Johannesburg - Like many young black South Africans, fourth-year law student Tiisetso Rapasa dreams of finishing her degree, the only chance she has of hauling herself out of poverty in a country where 50 percent of the youth are unemployed.
But the 22-year-old’s aspirations are threatened by the R42 000 she owes the University of the Witwatersrand, a sum she says she cannot pay – like thousands of her peers in Africa’s most advanced economy.
“If I don’t graduate, my contract with the law firm that I’m signed with may be revoked,” Rapasa said at one of this week’s nationwide protests in which students demanded a freeze on tuition fees – a demand met on Friday by an under-pressure President Jacob Zuma.
Around Rapasa in the crowd, fellow students, waving placards saying, “If the black child won’t study, no one will”, threatened to cripple the education system.
Born in the dying days of apartheid, Rapasa is a “born free”, one of millions of South Africans with no memory of the white-minority rule that ended when Nelson Mandela and the ANC took over in 1994.

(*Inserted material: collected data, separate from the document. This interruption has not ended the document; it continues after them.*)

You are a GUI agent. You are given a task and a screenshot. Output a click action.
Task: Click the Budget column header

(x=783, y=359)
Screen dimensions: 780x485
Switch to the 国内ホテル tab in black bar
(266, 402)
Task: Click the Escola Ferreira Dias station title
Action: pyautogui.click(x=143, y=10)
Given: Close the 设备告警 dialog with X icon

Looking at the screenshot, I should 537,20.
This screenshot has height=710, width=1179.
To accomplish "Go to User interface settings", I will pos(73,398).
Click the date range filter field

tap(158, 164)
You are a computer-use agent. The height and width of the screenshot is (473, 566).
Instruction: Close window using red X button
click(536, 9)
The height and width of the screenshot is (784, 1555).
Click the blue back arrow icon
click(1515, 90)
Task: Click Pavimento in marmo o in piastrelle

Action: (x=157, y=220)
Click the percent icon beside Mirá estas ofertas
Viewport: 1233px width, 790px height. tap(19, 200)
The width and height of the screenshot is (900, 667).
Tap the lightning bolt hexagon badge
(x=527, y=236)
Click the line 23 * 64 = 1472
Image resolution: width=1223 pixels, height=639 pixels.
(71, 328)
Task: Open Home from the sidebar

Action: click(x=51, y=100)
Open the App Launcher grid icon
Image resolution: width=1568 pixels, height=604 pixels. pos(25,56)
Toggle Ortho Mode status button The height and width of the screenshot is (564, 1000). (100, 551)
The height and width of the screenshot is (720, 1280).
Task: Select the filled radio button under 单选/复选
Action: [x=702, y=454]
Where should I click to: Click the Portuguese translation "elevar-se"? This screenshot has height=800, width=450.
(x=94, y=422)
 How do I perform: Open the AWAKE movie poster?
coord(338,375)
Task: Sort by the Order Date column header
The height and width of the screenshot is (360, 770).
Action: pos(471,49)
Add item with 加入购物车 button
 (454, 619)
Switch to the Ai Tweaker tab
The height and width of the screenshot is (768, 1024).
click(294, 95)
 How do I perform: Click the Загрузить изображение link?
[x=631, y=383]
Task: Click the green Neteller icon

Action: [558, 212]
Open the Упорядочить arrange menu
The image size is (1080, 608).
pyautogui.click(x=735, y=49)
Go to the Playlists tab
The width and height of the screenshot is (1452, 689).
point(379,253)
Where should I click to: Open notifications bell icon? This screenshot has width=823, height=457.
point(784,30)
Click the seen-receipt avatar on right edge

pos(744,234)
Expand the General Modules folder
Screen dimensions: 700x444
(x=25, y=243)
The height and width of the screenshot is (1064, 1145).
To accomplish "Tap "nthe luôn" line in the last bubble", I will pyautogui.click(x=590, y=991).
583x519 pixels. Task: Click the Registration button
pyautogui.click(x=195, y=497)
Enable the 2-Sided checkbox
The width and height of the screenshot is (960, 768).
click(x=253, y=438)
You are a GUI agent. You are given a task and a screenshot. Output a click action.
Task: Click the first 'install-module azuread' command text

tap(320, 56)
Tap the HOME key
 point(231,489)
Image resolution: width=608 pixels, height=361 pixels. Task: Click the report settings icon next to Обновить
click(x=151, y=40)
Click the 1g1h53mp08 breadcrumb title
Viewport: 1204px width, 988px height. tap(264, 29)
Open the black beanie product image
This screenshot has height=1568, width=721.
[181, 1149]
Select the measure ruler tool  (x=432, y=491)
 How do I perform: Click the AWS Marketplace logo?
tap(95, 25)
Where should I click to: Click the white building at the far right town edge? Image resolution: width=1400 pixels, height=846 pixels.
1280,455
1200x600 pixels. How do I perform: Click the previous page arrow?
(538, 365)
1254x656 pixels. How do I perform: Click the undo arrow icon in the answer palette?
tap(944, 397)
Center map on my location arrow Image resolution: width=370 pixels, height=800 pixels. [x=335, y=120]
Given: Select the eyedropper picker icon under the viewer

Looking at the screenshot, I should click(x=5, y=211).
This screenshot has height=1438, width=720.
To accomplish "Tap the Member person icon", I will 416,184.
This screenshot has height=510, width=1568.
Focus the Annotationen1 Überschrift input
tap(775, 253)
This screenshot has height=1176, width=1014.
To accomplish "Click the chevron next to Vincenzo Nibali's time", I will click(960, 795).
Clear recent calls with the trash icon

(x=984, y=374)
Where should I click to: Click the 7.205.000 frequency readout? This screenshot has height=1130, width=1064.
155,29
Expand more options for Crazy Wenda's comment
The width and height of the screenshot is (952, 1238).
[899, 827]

But democracy has not meant an end to hardship for her in a country beset with deep social problems.
Rapasa has not met her father and her mother died 10 years ago, leaving her to spend her teenage years moving from one family member to the next until an aunt and uncle took her in.
Her aunt could not help her with her tuition fees, so Rapasa begged the Wits Law School for help. What she received was not enough to pay for books and groceries.
“As much as I work hard, I’ve just never been lucky with scholarships,” Rapasa said with a sigh.
When universities announced a hike of as much as 11.5 percent in next year’s tuition fees, it was the last straw for Rapasa – she joined thousands of other students, black and white, in protests across the country, united under the Twitter hashtag #FeesMustFall.
Despite large improvements since 1994, black students remain under-represented at universities.
Critics say the fees exacerbate the inequalities in a country where white households earn six times as much as black households.
While the National Financial Aid Scheme had R9.5 billion at its disposal this year – up from R441 million in 1997 – this was not enough.
The government budgeted R33bn for university funding for this year, but needs students to pay fees to top up its contribution.
The fees vary across universities, but can be as high as R60 000 for medical students – a figure well beyond the means of millions of households.
When the government aid scheme failed to pay his fees, 20-year-old Aviwe Koli had to drop out before the final year of his science degree and return to his family home in the Eastern Cape, the poorest province.
His father’s security guard’s income is not enough even to pay his registration fee.
“Now I’m looking for a job so I can save money and get back to university,” Koli said.
Rapasa was also among those failed by the government aid scheme, pushing her to within a whisker of dropping out of university in her second year.
“The plan was for me to sit at home and maybe look for a job,” she said. In the end, her uncle sold his two cars to raise the cash to allow her to continue her degree. For her, that piece of paper is priceless.
“My degree is my way out of poverty and breaking the poverty cycle that I was born into,” she said.